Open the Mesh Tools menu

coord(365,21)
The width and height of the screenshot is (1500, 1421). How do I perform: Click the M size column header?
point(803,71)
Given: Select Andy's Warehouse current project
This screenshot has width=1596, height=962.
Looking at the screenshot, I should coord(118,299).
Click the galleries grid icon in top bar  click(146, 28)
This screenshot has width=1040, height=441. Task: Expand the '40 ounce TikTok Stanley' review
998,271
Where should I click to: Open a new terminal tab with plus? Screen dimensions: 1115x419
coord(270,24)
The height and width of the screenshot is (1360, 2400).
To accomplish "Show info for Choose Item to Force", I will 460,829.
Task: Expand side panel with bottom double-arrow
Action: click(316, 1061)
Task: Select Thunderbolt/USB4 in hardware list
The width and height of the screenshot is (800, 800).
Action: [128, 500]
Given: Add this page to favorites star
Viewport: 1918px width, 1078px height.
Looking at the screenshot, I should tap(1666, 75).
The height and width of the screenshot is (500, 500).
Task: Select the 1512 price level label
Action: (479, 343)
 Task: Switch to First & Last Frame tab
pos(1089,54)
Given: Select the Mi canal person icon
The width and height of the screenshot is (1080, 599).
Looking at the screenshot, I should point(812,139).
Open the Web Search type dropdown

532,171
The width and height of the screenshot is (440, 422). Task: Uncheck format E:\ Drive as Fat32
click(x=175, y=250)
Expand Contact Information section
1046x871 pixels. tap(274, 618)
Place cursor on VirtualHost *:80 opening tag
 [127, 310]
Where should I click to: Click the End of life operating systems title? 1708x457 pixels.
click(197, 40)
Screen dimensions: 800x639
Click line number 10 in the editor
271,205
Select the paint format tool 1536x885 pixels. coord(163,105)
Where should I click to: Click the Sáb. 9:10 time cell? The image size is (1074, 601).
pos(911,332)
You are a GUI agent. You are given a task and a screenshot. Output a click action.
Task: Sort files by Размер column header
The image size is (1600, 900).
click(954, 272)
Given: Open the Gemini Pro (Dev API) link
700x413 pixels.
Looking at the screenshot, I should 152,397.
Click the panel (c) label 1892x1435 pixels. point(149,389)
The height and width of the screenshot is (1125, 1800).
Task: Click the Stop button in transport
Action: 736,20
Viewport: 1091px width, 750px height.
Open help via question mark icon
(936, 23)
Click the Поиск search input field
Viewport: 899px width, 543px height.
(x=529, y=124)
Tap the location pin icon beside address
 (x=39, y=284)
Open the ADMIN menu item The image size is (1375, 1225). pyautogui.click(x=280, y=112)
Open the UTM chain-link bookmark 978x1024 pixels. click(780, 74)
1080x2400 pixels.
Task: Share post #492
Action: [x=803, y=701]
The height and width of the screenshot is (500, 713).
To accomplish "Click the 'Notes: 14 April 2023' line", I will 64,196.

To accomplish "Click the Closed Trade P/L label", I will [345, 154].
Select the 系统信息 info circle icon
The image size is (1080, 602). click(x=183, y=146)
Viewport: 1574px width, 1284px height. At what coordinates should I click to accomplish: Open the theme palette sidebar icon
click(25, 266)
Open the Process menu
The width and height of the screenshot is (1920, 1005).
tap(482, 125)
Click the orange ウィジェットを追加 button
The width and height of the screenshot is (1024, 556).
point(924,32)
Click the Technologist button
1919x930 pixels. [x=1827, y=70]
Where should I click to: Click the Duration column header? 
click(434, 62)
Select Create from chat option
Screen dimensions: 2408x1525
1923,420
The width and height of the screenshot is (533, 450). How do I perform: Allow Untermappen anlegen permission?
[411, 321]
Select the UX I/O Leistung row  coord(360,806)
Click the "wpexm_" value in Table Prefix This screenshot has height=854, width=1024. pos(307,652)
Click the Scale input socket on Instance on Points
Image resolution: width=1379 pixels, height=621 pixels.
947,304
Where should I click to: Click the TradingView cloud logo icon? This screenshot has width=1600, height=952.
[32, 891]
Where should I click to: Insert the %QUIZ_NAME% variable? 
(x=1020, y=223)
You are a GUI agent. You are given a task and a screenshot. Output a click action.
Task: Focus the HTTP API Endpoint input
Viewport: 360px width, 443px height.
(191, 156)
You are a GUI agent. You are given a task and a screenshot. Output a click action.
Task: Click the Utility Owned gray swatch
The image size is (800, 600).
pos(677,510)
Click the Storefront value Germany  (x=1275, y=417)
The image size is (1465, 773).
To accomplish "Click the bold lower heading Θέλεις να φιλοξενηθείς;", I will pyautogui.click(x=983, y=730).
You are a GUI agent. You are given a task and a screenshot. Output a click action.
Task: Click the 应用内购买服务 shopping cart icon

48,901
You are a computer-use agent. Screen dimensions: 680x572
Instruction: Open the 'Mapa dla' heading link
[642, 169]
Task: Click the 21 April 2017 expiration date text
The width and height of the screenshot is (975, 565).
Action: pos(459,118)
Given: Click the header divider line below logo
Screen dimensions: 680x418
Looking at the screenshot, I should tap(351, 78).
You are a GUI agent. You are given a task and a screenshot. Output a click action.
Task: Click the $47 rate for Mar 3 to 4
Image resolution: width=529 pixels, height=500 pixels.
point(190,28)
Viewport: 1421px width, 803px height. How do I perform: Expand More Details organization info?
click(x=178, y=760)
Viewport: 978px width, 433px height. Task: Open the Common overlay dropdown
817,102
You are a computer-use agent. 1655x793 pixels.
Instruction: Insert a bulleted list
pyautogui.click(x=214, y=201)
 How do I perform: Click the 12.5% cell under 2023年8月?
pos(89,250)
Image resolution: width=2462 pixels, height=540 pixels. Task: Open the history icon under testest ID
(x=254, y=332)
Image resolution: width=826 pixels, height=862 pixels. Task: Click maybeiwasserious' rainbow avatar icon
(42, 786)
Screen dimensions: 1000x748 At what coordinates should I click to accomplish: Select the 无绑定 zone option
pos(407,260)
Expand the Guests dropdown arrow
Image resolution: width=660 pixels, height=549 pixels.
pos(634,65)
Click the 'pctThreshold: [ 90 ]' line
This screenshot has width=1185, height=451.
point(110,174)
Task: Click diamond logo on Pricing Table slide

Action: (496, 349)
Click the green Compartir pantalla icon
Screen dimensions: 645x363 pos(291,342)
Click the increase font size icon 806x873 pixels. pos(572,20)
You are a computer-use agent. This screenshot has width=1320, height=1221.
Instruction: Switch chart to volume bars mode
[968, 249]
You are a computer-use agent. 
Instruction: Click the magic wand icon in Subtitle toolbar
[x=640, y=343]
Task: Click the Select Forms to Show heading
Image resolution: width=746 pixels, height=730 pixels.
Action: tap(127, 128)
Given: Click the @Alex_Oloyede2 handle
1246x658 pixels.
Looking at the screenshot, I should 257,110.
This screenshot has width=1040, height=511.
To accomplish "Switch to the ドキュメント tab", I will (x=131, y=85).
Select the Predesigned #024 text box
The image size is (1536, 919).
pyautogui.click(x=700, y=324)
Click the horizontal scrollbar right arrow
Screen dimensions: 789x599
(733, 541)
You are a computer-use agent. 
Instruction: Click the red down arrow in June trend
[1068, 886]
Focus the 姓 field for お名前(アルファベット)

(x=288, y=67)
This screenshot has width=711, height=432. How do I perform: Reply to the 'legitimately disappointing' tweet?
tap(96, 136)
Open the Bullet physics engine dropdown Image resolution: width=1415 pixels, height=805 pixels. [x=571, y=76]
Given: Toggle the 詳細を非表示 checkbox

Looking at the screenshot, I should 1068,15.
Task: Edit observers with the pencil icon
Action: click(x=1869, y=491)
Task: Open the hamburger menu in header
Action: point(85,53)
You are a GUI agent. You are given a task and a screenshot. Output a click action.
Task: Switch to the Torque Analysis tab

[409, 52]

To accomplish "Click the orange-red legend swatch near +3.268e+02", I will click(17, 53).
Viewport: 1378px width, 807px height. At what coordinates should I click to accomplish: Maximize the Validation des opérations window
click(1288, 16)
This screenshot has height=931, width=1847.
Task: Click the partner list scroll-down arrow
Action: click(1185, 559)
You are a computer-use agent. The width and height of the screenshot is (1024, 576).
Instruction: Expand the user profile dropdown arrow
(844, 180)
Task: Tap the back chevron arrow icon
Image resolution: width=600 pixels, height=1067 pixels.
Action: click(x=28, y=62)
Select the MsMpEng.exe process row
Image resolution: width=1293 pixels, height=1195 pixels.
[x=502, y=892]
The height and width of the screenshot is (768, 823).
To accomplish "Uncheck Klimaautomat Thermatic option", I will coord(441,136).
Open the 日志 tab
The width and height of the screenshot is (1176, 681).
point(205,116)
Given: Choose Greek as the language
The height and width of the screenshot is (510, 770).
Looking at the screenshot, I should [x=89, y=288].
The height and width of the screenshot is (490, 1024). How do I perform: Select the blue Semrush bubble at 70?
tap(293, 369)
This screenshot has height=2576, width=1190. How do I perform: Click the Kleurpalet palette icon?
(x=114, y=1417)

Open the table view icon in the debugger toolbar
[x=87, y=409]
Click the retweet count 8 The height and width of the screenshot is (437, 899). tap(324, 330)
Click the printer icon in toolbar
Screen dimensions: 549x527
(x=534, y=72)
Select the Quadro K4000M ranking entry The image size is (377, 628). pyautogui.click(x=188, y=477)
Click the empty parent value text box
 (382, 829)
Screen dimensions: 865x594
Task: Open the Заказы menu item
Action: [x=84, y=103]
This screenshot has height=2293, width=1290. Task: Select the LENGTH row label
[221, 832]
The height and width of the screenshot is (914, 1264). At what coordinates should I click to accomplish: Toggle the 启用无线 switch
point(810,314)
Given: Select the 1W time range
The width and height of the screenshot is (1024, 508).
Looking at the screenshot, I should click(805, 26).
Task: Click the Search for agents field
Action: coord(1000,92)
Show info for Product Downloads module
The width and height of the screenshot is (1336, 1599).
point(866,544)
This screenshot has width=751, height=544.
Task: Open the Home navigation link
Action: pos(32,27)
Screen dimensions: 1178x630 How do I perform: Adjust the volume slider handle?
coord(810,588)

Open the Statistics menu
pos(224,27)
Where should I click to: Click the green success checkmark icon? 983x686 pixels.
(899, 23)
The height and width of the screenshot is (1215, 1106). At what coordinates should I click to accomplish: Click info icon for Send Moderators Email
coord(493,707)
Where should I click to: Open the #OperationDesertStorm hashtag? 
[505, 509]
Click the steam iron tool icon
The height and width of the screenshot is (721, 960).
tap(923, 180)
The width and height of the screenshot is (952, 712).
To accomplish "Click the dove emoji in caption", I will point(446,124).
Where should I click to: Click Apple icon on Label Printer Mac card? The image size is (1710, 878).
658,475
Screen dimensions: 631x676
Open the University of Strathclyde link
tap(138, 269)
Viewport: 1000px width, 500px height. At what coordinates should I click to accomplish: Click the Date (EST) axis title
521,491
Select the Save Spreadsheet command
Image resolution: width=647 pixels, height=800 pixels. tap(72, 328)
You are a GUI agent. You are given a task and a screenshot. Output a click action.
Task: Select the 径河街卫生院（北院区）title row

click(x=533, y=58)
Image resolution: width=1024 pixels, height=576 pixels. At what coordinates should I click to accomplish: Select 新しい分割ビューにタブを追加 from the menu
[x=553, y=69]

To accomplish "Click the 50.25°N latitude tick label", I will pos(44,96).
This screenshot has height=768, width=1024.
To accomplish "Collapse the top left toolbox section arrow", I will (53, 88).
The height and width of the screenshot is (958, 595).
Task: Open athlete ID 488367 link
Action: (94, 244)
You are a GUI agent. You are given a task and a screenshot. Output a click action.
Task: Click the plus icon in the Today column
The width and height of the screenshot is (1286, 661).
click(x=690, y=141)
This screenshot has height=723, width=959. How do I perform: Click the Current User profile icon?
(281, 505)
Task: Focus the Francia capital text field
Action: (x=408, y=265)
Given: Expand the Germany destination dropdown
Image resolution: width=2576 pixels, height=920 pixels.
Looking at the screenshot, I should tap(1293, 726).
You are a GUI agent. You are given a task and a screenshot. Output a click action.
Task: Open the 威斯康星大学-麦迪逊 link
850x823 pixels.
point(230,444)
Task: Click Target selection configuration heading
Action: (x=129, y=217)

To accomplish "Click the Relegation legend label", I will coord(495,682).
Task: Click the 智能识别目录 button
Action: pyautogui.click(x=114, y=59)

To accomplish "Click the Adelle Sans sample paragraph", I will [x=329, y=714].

■ **TASK DETAILS**
Each line of the listing above that includes the word "computer" should be copied.

■ **ANSWER SPACE**
You are a computer-use agent. Screen dimensions: 680x572
You are a computer-use agent. 1655x793 pixels.
You are a computer-use agent. This screenshot has width=1320, height=1221.
You are a computer-use agent. 
You are a computer-use agent. 
You are a computer-use agent. The width and height of the screenshot is (1024, 576).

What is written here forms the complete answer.